• **Given problem**: Rewrite the listing below, replacing "up arrow" with "plus button" and leaving everything else unchanged. Omit the pictures from your version.

[Some records]
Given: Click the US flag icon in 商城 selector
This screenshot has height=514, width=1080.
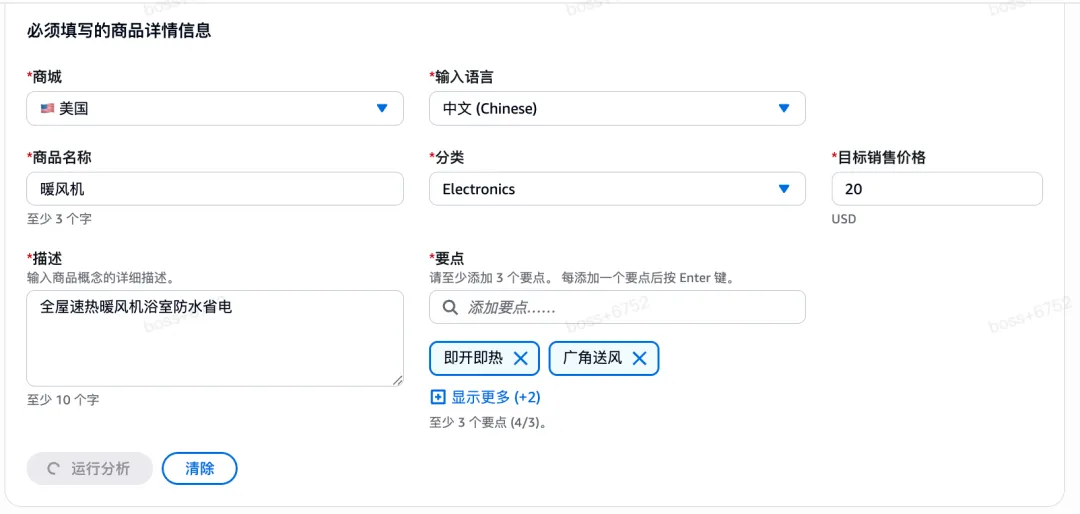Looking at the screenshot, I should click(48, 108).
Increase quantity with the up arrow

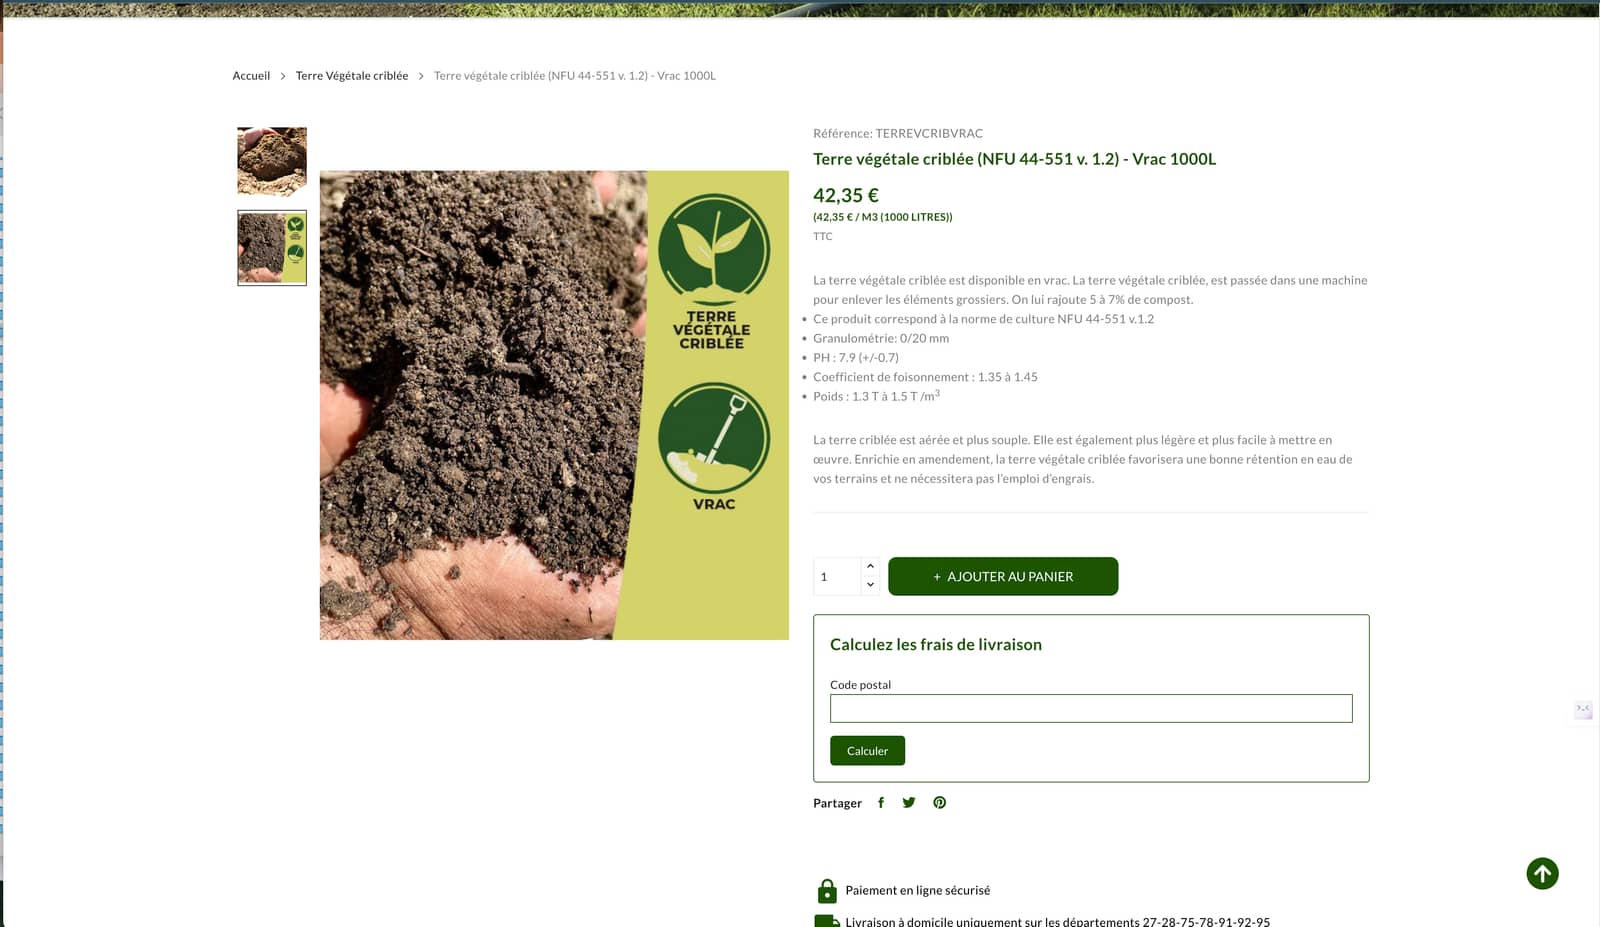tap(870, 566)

• **Solution for this task**:
Given: Click the US flag icon in 商城 selector
This screenshot has height=514, width=1080.
Looking at the screenshot, I should click(48, 108).
Increase quantity with the plus button

tap(870, 566)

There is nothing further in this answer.